- **PROVIDED INFORMATION**:

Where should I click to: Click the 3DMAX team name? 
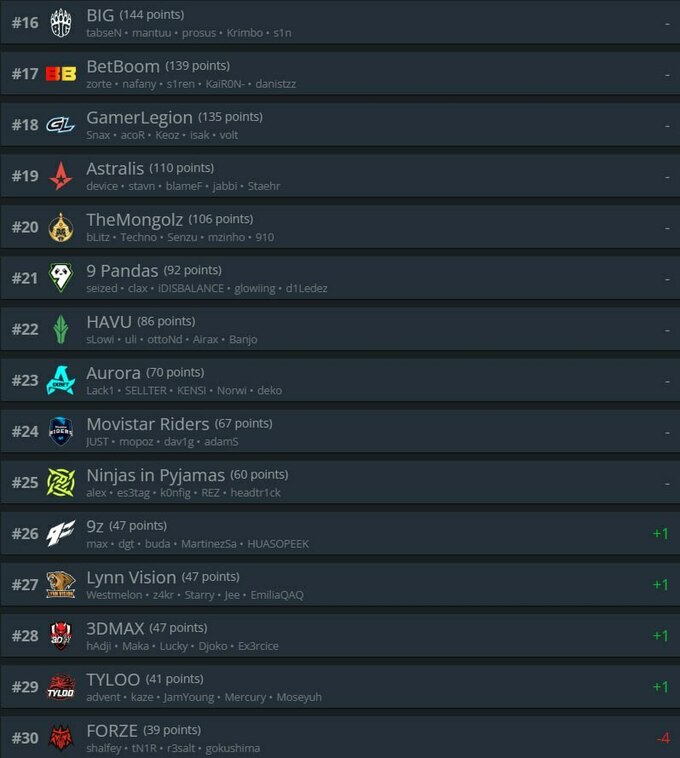pyautogui.click(x=115, y=628)
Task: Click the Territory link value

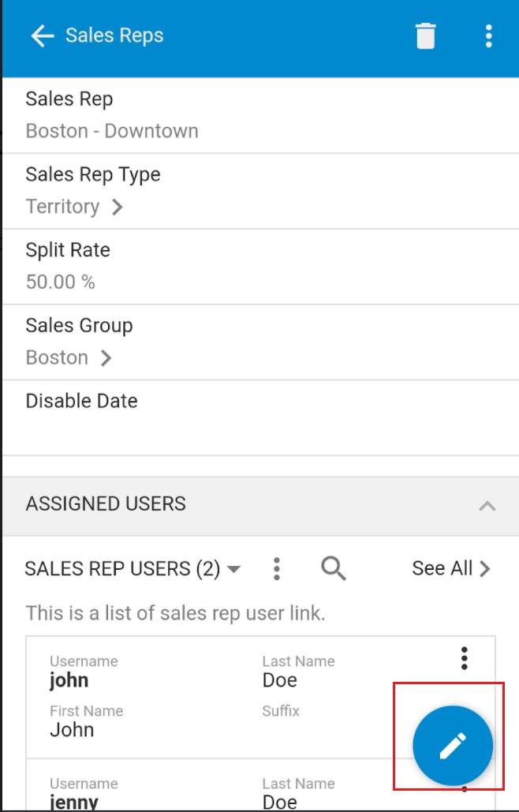Action: [x=62, y=207]

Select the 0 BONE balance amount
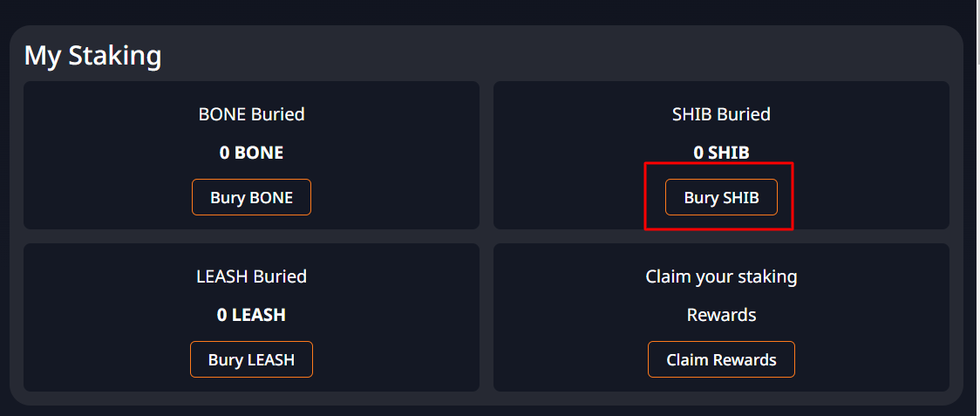pos(251,153)
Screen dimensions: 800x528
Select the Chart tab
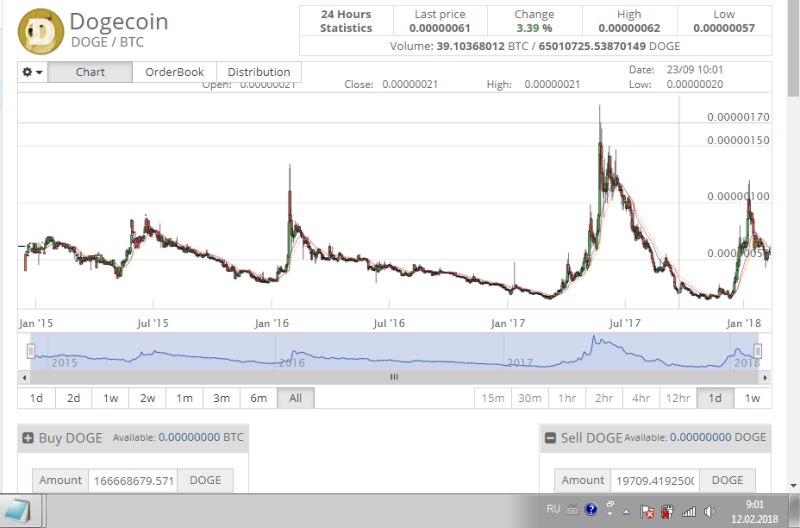[90, 72]
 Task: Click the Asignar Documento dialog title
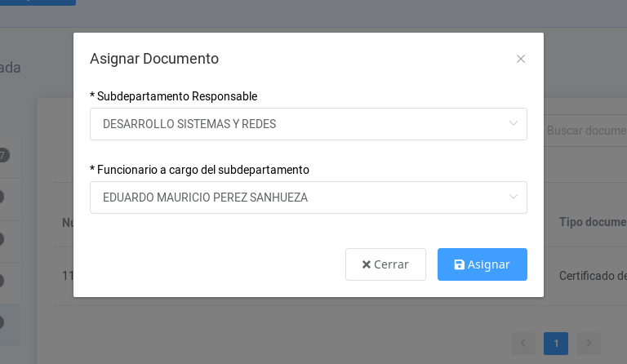[x=154, y=59]
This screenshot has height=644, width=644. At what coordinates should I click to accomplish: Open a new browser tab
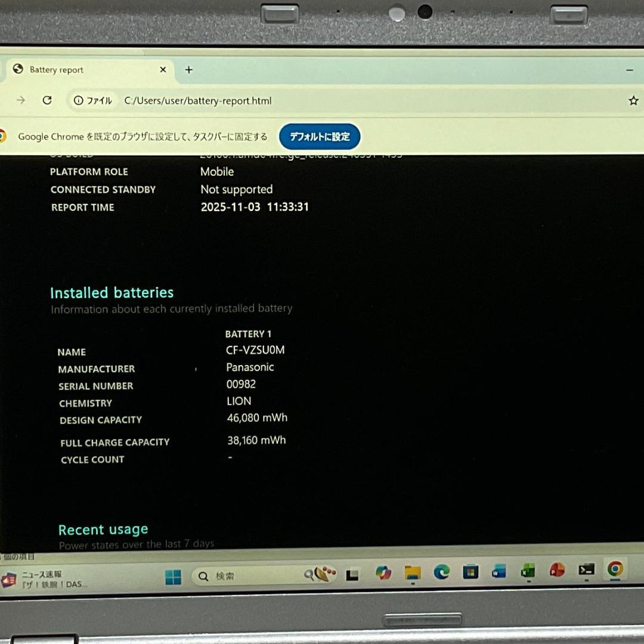coord(188,70)
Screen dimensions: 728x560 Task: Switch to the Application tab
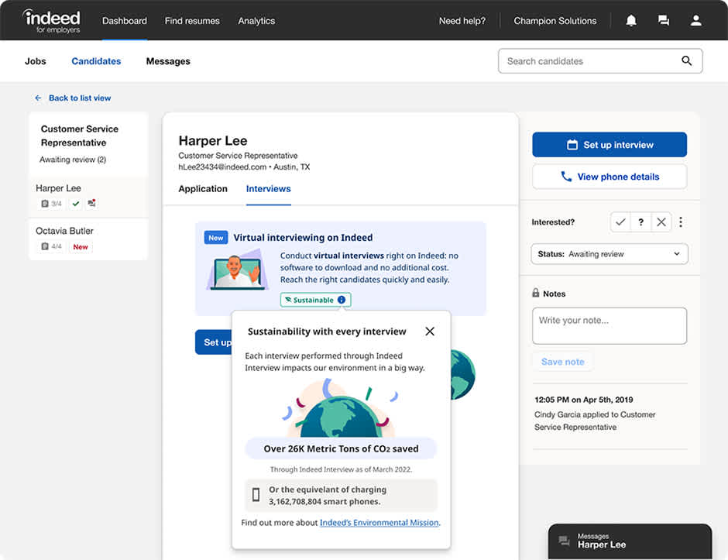click(202, 188)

- **THE TASK**: Everything from the line containing "Screen dimensions: 800x528" through the last line of the entries must be repeated verbatim, except pictures.

- **FINISHED TASK**:
Screen dimensions: 800x528
Select the Chart tab
[90, 72]
 Task: Click the Asignar Documento dialog title
[x=154, y=59]
This screenshot has height=644, width=644. At what coordinates should I click to accomplish: Open a new browser tab
coord(188,70)
Screen dimensions: 728x560 Task: Switch to the Application tab
click(202, 188)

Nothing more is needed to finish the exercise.